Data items
*** Block opens ***

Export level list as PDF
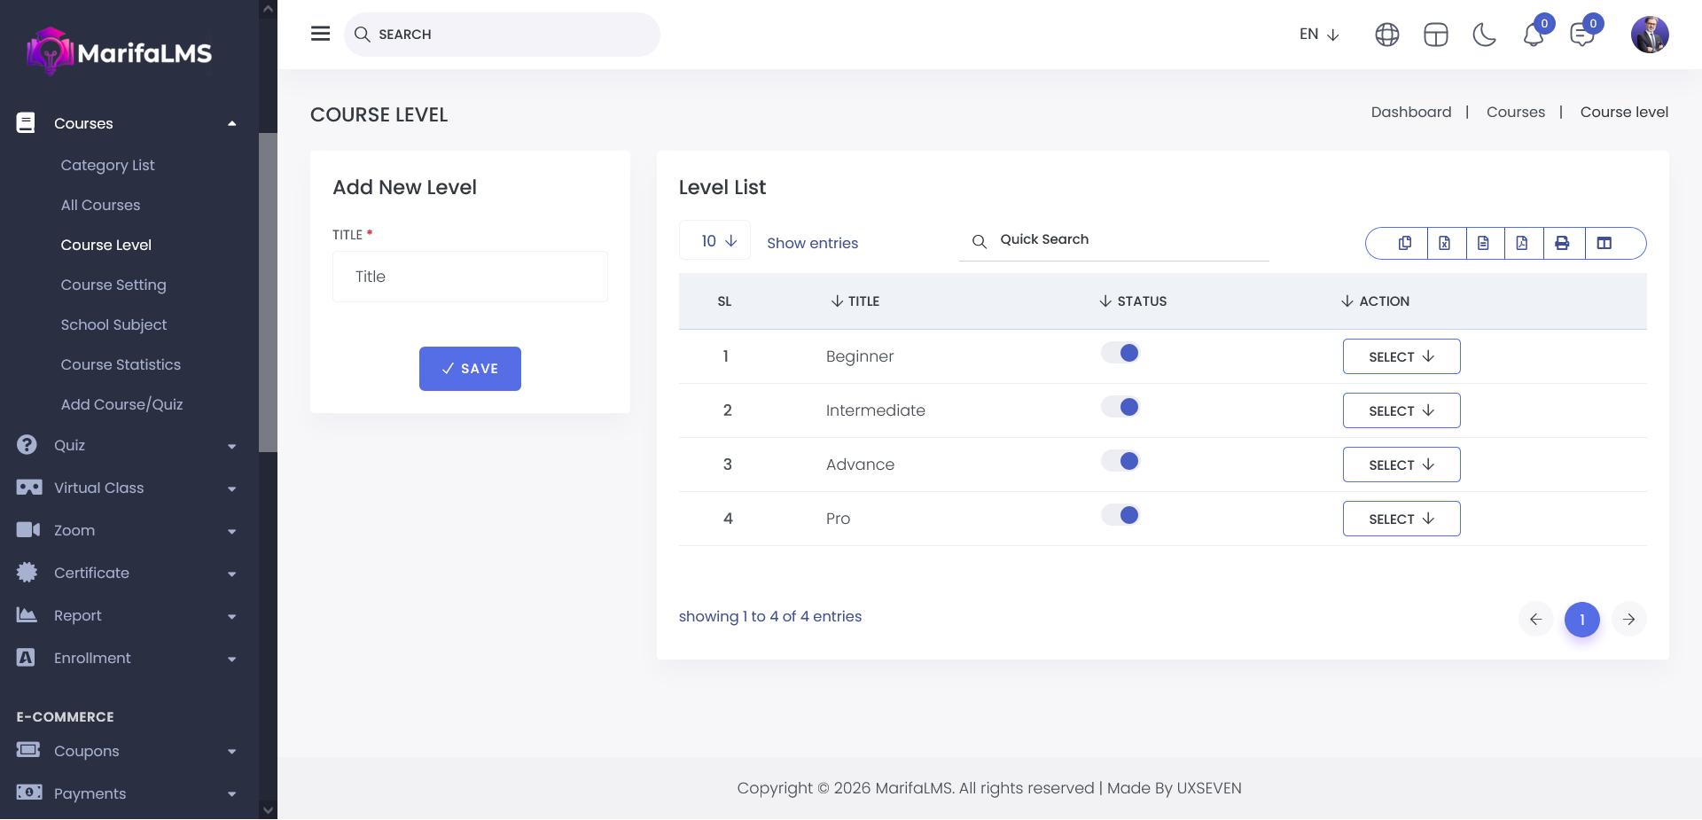 pos(1522,243)
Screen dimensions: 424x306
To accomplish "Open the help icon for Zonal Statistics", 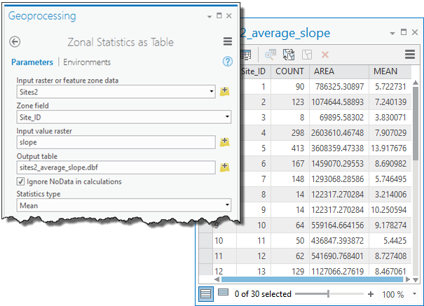I will click(227, 62).
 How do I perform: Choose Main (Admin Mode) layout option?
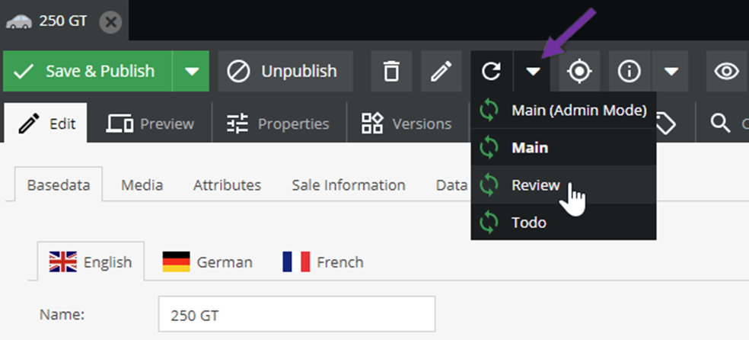578,111
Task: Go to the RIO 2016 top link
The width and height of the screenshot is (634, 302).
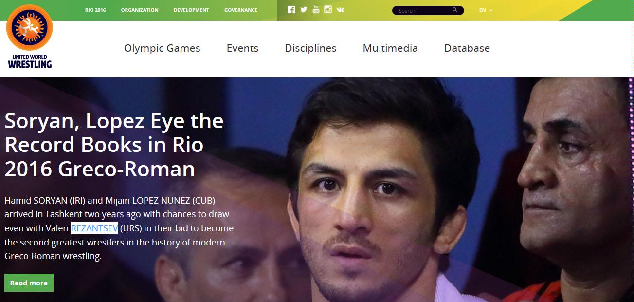Action: pyautogui.click(x=95, y=10)
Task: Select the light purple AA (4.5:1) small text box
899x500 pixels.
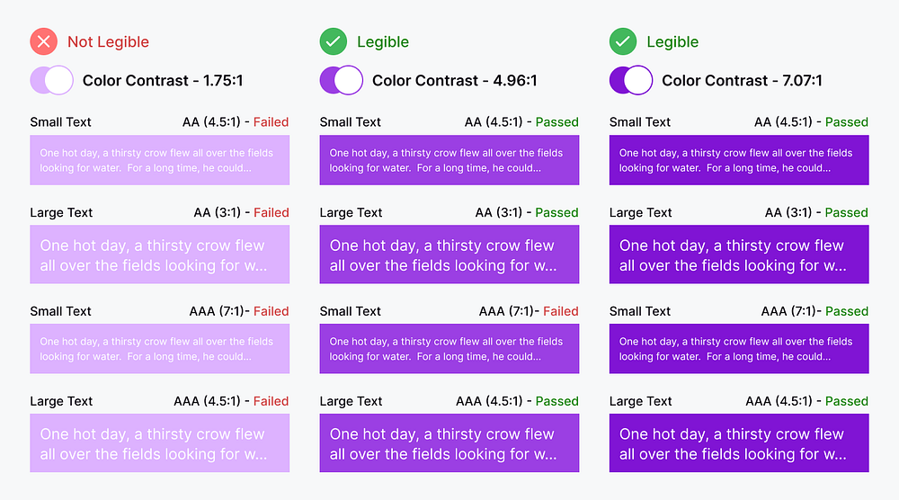Action: 159,160
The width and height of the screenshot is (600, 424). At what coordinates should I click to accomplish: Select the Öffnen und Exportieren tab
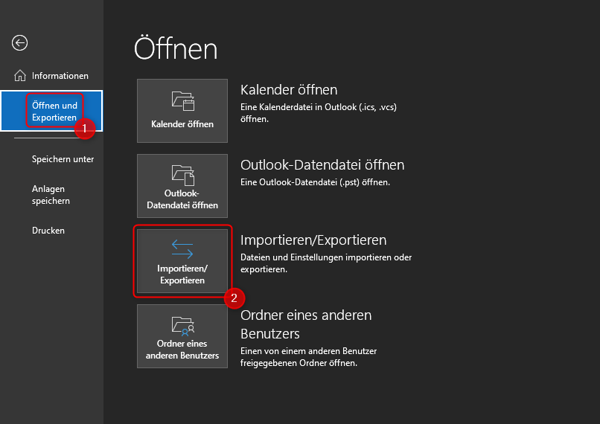54,112
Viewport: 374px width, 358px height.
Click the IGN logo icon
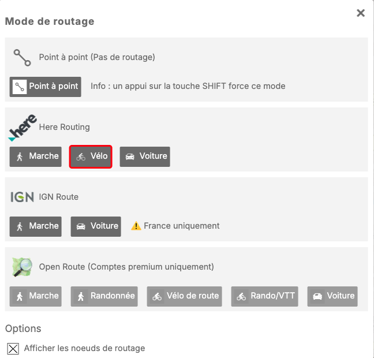pyautogui.click(x=22, y=197)
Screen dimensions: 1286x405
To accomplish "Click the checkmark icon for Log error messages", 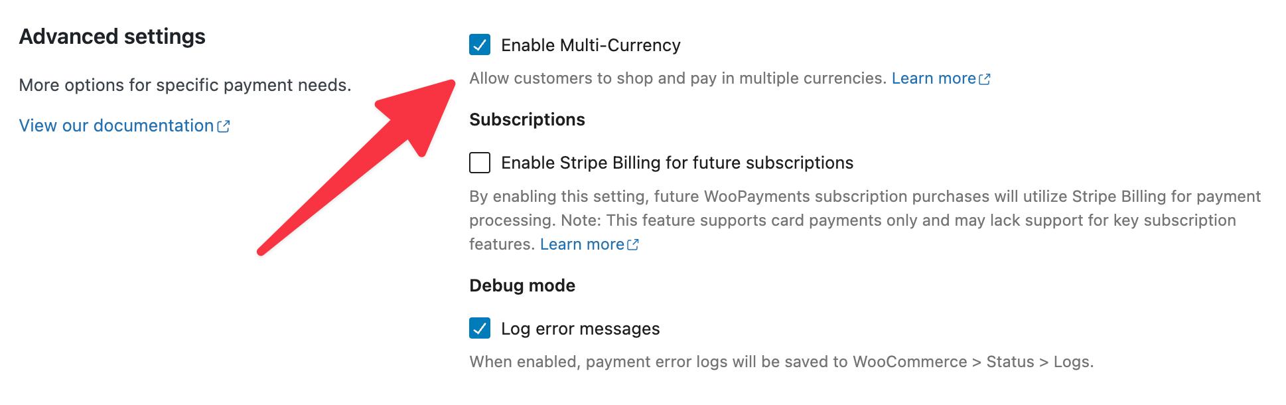I will 479,328.
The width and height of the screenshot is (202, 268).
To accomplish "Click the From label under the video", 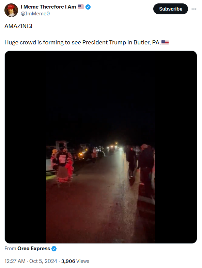I will [10, 249].
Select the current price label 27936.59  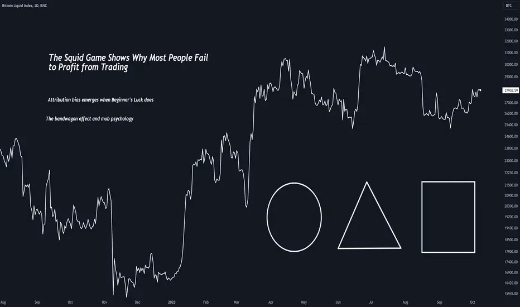[511, 90]
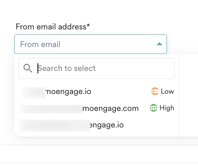
Task: Click the magnifying glass search icon
Action: 28,68
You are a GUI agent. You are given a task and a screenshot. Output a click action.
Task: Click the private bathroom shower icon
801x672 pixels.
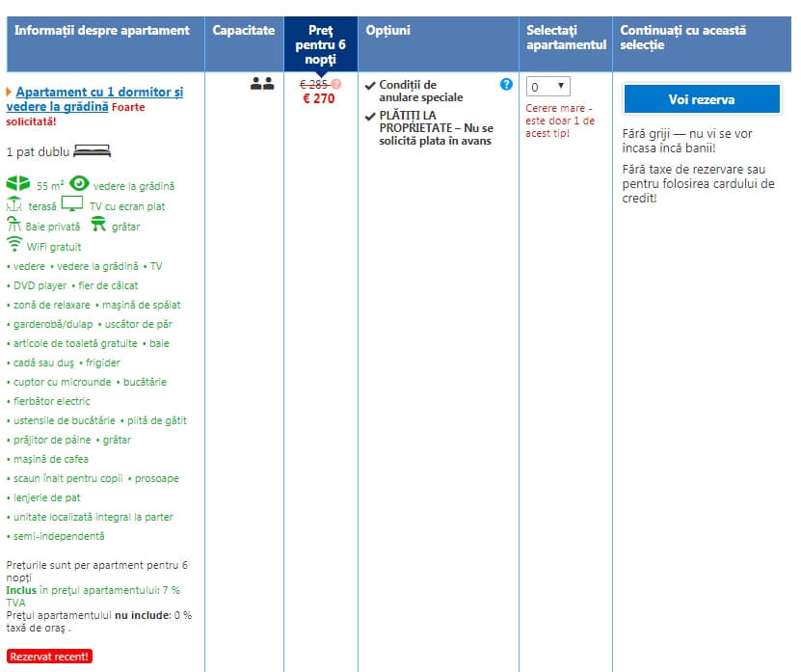[14, 225]
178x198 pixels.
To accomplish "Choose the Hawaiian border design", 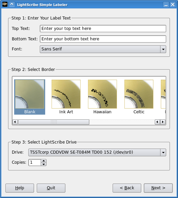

*** Block closes ***

REQUIREMENT
Go line by line through the records above and copy each one containing "dimensions".

WORKED SOLUTION
Screen dimensions: 424x306
Screen dimensions: 1286x405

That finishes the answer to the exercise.